Benefitting from Criminal Conduct

Speed read: Jonathan Fisher QC considers the Law Commission’s Part 2 POCA reform proposal and implications for the SAR reporting.

One of the most difficult aspects in the application of the reporting obligation in some AML cases is the determination of whether a person, individual or corporate, has benefited from criminal conduct. This is particularly true in cases involving commercial criminal offences where the quantification of financial benefit is not always obvious. This briefing note discusses the issues and whether the Law Commission’s recent proposals to supplement the definition of “benefit” will be impactful.

The difficulty arises in the context of section 330 of the Proceeds of Crime Act 2002 (POCA), which obligates a person working in the regulated sector to disclose to the National Crime Agency (NCA) information which causes them to know, suspect or have reasonable grounds for knowing or suspecting, that another person is engaged in money laundering. By section 340(11), money laundering is defined to include an act which constitutes an offence under section 327, 328, or 329, these being the principal money laundering offences. Each offence is associated with the handling of criminal property which is defined in section 340(3) as “a person’s benefit from criminal conduct”. Section 340(5) provides that a person benefits from conduct “if he obtains property as a result of or in connection with the conduct”.

In cases involving commercial criminality such as bribery, breach of economic sanctions or insider dealing, issues concerning the precise identification of criminal property have arisen. Where a contract has been made following payment of a bribe, are all payments made pursuant to the contract to be categorised as criminal property (i.e., the gross figure), or alternatively, is the criminal property to be treated as confined to net benefit which the company retains after production costs have been deducted (i.e., the net figure)? The same issue arises in a case where a contract has been made in breach of sanctions. Similarly, in a case involving insider dealing, is the criminal property represented by the gross total of monies obtained from the sale of share, or the net balance after the cost of the shares has been deducted? The conventional answer in these cases is that it is the gross figure which represents the benefit obtained from criminal conduct. In reaching this conclusion, the answer reflects the position under the criminal confiscation provisions in section 76 of POCA. These provisions are couched in the same terms as the provisions as section 340.

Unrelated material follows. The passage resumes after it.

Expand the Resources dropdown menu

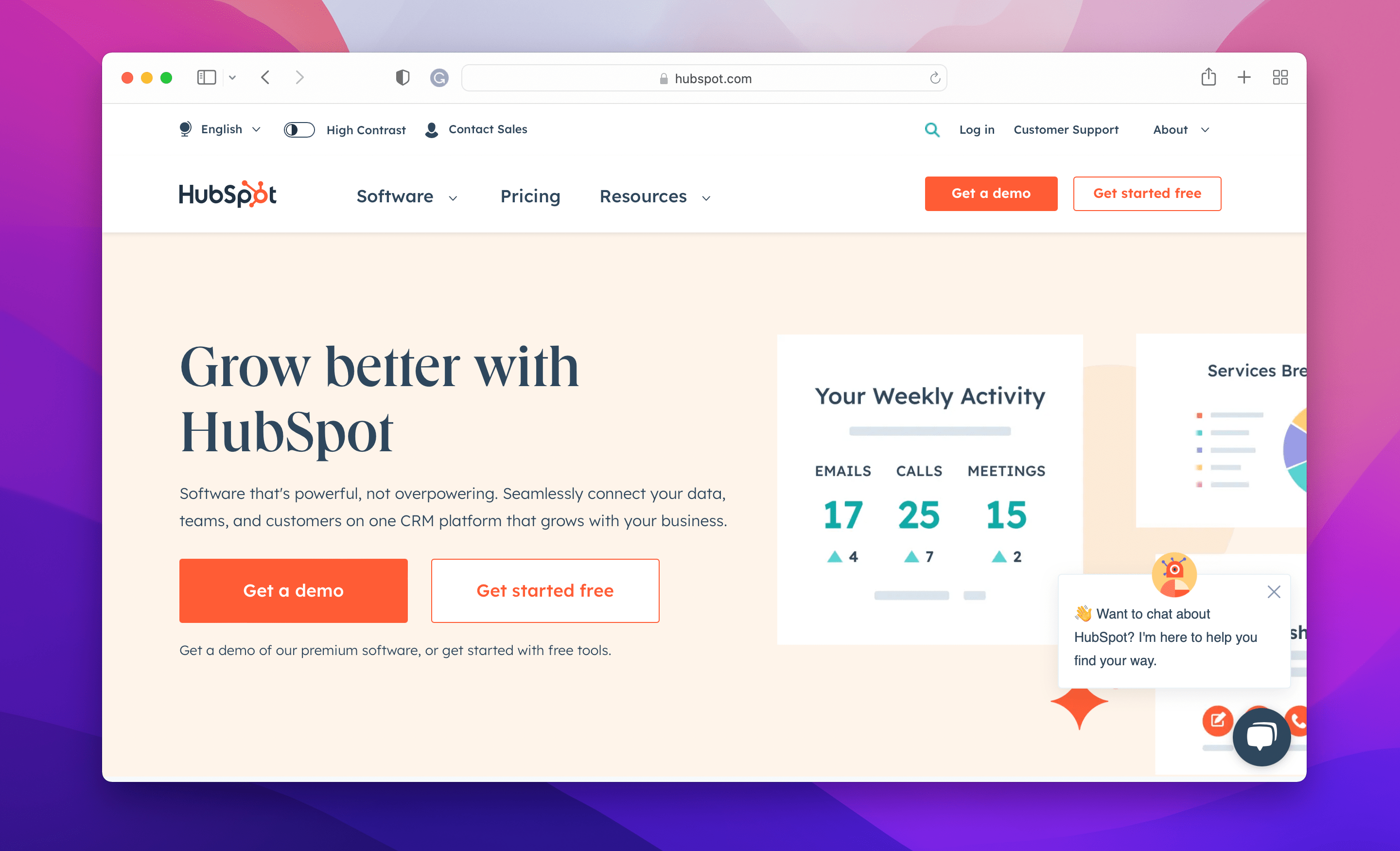(x=654, y=196)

The matter is not without significance. Section 330(5)(b) requires a disclosure to the NCA to describe the whereabouts of the criminal property. Whilst it is not necessary to identify the exact amount of the criminal property, where is a statutory reference to identifying “the whereabouts of the laundered property so far as he knows it”, it is helpful for the person making the report to have these matters in mind. However, the resonance of the dichotomy between the net and gross figures under the criminal confiscation is more pronounced. When calculating the amount in which a criminal confiscation order is to be made, the Crown Court begins by assessing the benefit from criminal conduct obtained by a convicted person, and for this purpose the difference between the gross figure and net figure may be significant. The problem is that when the Crown Court uses the gross figure, it is treating monies as obtained benefit which the convicted person does not have, and which reflects a notional rather than an actual benefit figure.

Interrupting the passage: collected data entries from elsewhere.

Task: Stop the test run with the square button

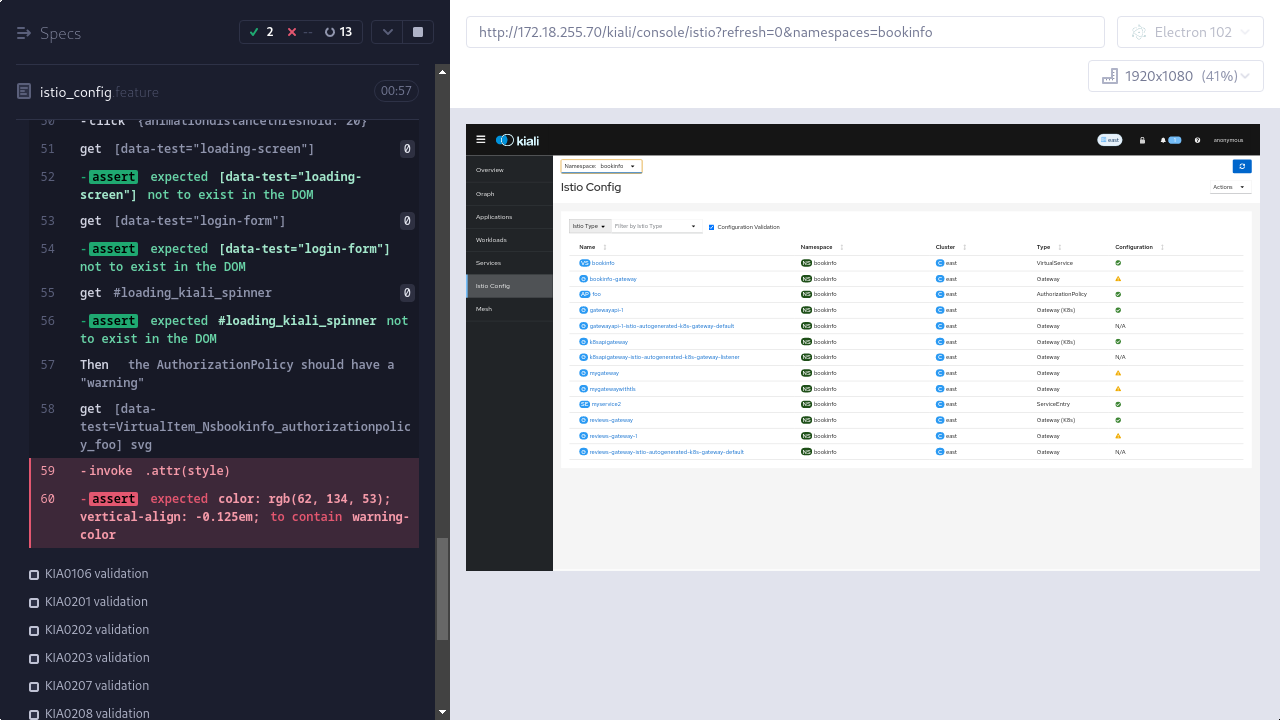Action: click(418, 32)
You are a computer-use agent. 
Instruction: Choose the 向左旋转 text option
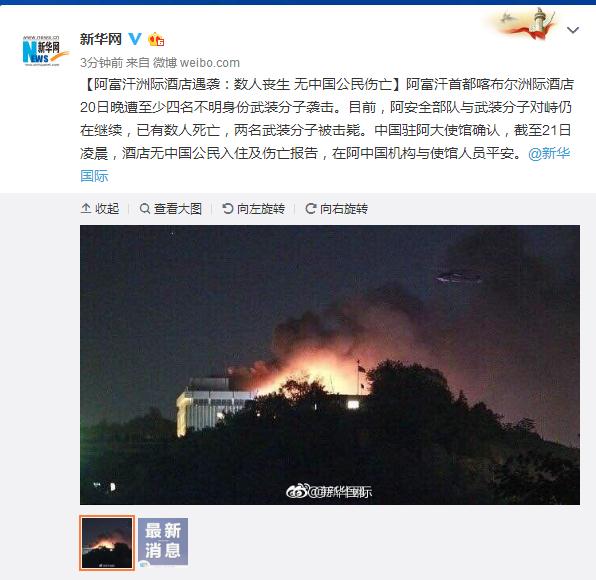coord(261,208)
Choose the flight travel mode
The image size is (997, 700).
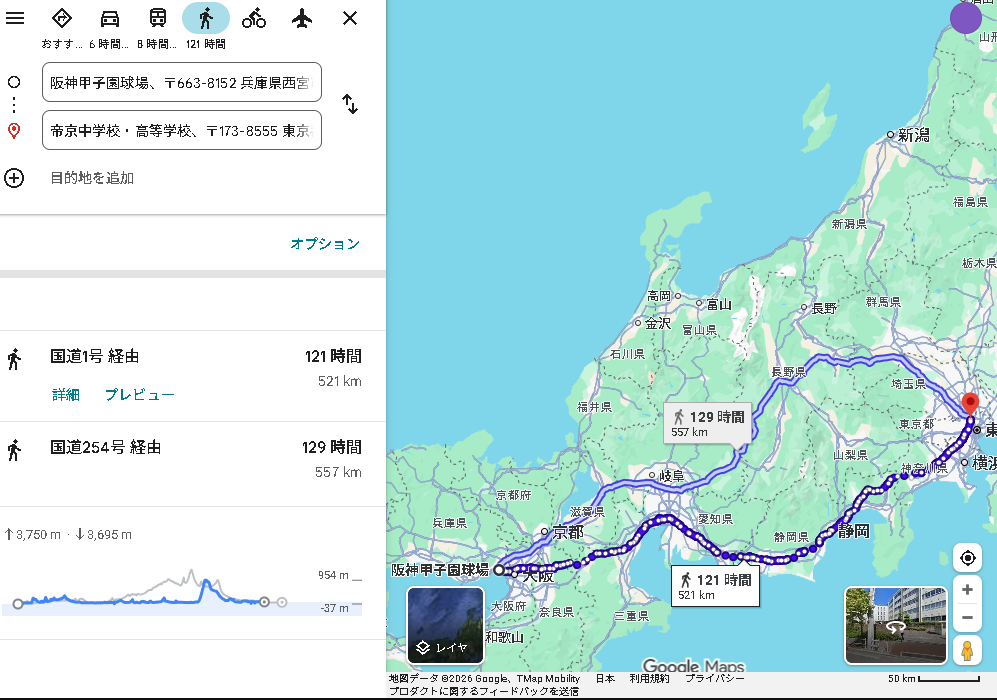(x=302, y=18)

This is one of the problematic issues which the Law Commission has recently been considering in its project entitled “Confiscation under Part 2 of the Proceeds of Crime Act 2002”, Consultation Paper 249, 17 September 2020. The Commission has provisionally concluded that the solution to the problem can be found in the introduction of the notion of “gain” into the equation. Under the new approach, in deciding a person’s benefit from criminal conduct, the Crown Court should determine what the defendant gained as a result of or in connection with the criminal conduct and make an order that the defendant’s benefit’s benefit is equivalent to that gain (paragraph 12.282). The Commission noted that the notion of “gain” is a term of longstanding application in the context of criminal law, and by section 5(3) of the Fraud Act 2006 it is defined simply as “keeping what one has, as well as … getting what one does not have”.

The question is whether this proposed change will have any impact on the definition of criminal benefit in the context of the regulated sector’s reporting obligation under section 330 of POCA. In the generality of money laundering cases, the answer is “probably not”. The change will be noticeable in predicate money laundering cases where a professional launderer retains a commission of five per cent for laundering criminally obtained monies through their bank account. Whereas under the existing law, a confiscation order would be made in the gross sum of money laundered, under the proposed change the order would be made in the sum of five per cent. Also, in commercially orientated money laundering cases involving, for example, bribery, breach of sanctions or insider dealing, determining benefit by reference to gain leaves it open to argue that the benefit in terms of gain should be referenced by the net rather than the gross figure. However, in most money laundering cases reported by the regulated sector, the change is unlikely to make any great difference.

There is nothing to suggest in the Law Commission’s report that it considered the possible impact of amending section 76 of POCA on the definition of criminal property in section 340 for money laundering reporting purposes. This does need some thought, and if the terms of section 76 are to be amended, the provisions in section 340 would need to be similarly altered. The legislature must avoid a situation whereby, unintentionally, there are different definitions of “benefit from criminal conduct” in the same statute.